I’m not saying Million is that tool, just that such dismissal of the problem addressed rings a little hollow.
I’m sure I’ll get a lot of downvotes for that.
But after 10 years of using react. Most performance issues were really just poor state management in the wrong locations and not the virtual dom holding it back.
Can you expand on that? I've never hit perf issues with react but I've been curious how it commonly happens.
This sounds very hand-wavy.

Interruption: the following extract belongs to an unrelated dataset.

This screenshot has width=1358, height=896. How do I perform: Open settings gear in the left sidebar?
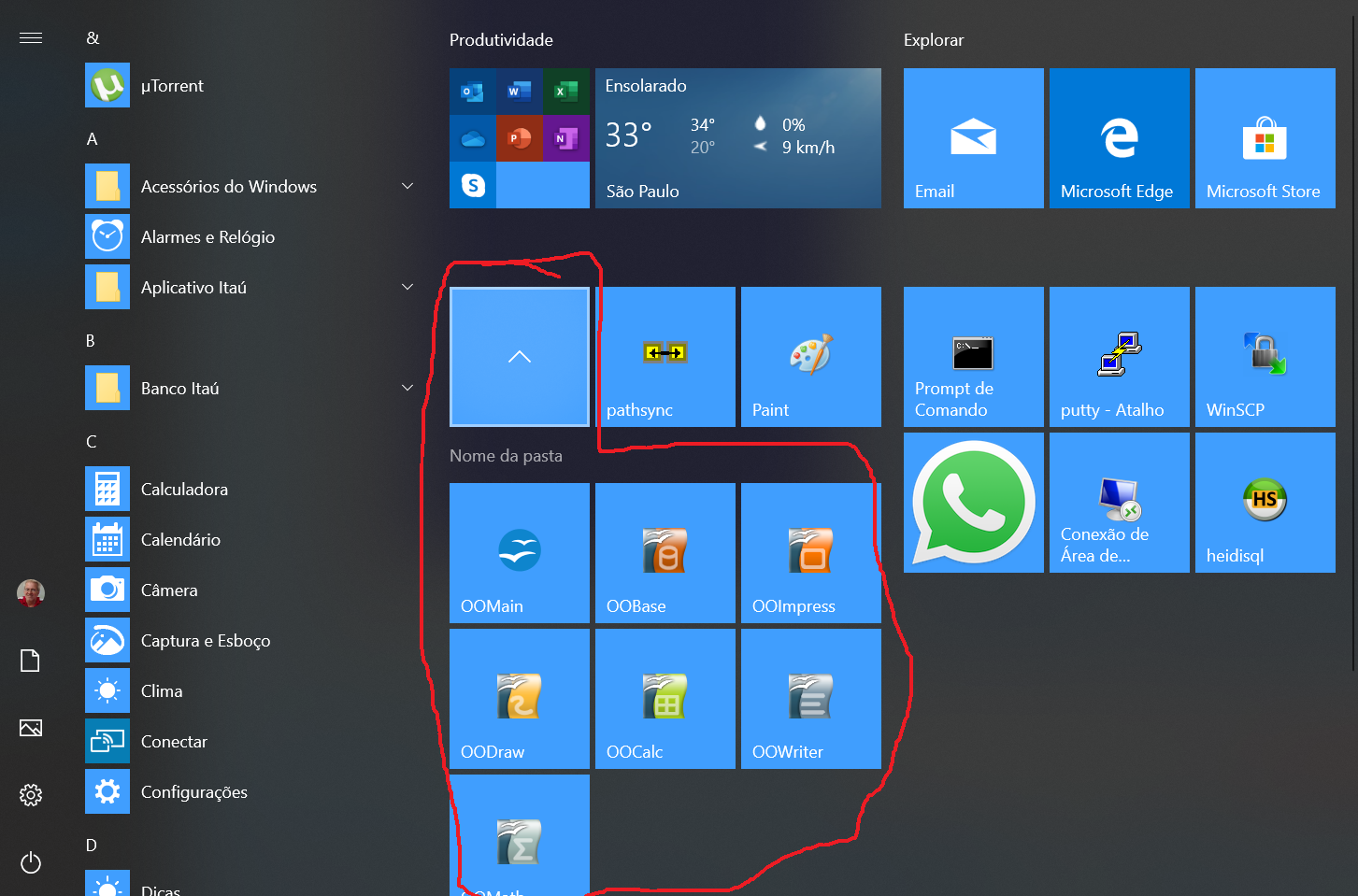pos(31,795)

What does it mean to "use a compiler to directly update dynamic nodes"?
https://www.reddit.com/r/javascript/comments/x2iwim/askjs_mi...

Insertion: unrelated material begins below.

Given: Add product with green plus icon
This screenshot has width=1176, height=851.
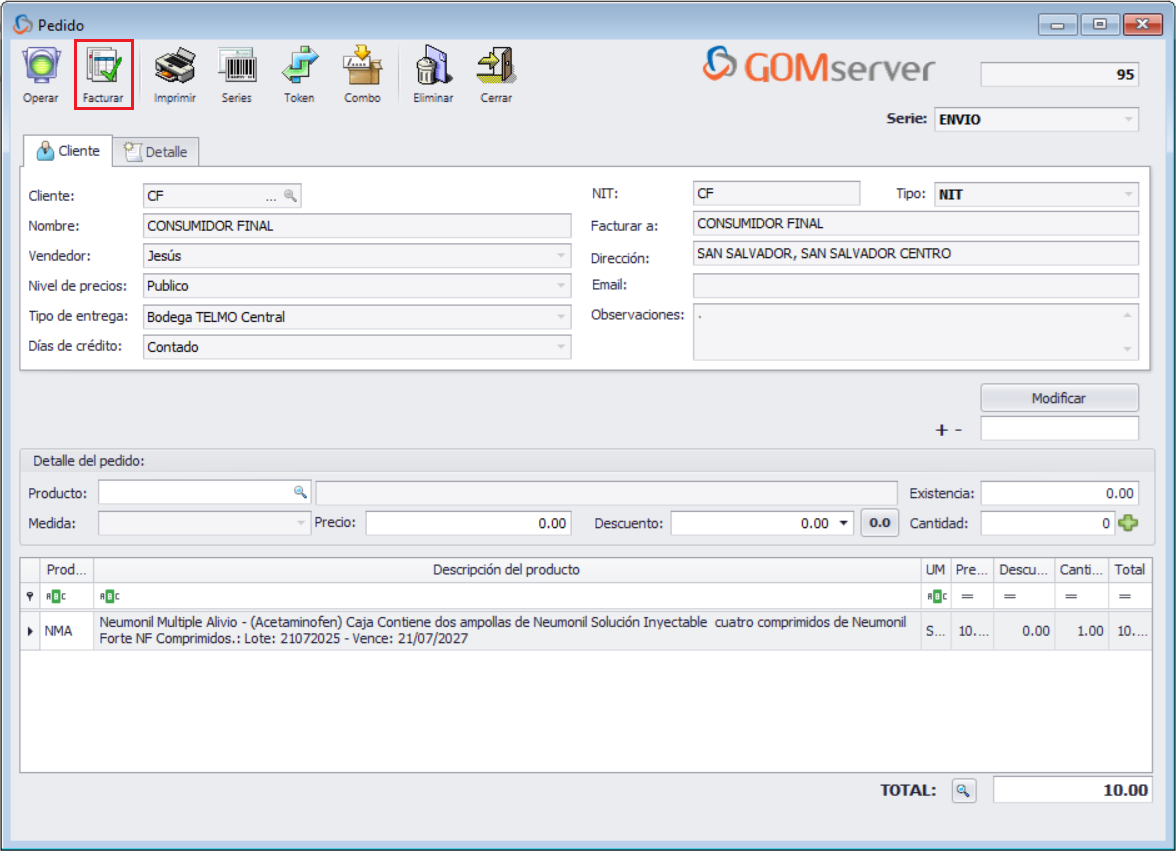Looking at the screenshot, I should pyautogui.click(x=1128, y=523).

around 2 yrs ago, i messed up benchmarks in the past with million v1. i'm sorry about putting out false information. once the reddit post came out i stopped working/advertising million entirely. i then spent 3 months redesigning the entire library. i tried my best to make it as fast as possible and accurate. benchmarks are real now, see here: https://krausest.github.io/js-framework-benchmark/current.ht...
"Lie" is a bit edgey but I think adults should be able to stomach a little sourness instead of, ironically, accusing people of dirt and malice.
Lying is a deliberate action. The thread you link to seems rather to expose accidental bad benchmarking and poor communication/explanation of results, probably in good faith and due to inexperience.
Real world applications are mostly deep trees of stateful components.
Seems like these are two conceptually similar things.
> React traverses the virtual DOM tree to update the UI, resulting in O(n) time complexity.
That's the worst case, on initial load. On most of UI changes nothing stops React to update only local portions of the tree - elements that have their state changed.
Educated guess: In Million and React.JS cases major bottleneck is inside browser re-layout mechanism, not on JS side I think.
In practice, it still re-renders a lot. It’s easy to get a significant performance increase by not using React (usually at least one order of magnitude) - browsers have improved a lot and what looked like an optimization for IE6 is largely overhead now.
Neither framework will fix programmer's errors.
This
for(let child of container)
child.innerHTML = getHtmlFor(i++);
will always be slower than this: for(let i = 0; i < N; ++i)
html += getHtmlFor(i++);
container.innerHTML = html;
N transactions versus 1 transaction.I mean that compiling separate N "small" DOM access calls is not always faster than one integral update.
Edit: My comment is probably not accurate. Please ignore what I said.
Solid doesn't use a virtual DOM like React. Solid is close to Svelte, Vue is in the middle more leaning towards Solid and Svelte today and eventually will be with Svelte and Solid when Vapor comes out and then React is on the other end.
Solid and React do feels similar to the developer because they both use JSX and similar APIs but they aren't compatible.
Theoretically, could this be merged in the main React project or would this break something?
Nobody has ever complained about their app feeling better to use because it performs better.
Users do not sit there like “man, I really wish the web was SLOWER”.
Additionally, assuming this lives up to the claims, or even lives up to a quarter of the claims, then the optimization is, by definition, NOT premature. Premature optimization is the act of optimizing before you even know if something is slow, or before you measure.
I suppose you are probably working under the Functional Programming definition of “premature optimization” where they tell you to never measure (because it just makes FP look bad).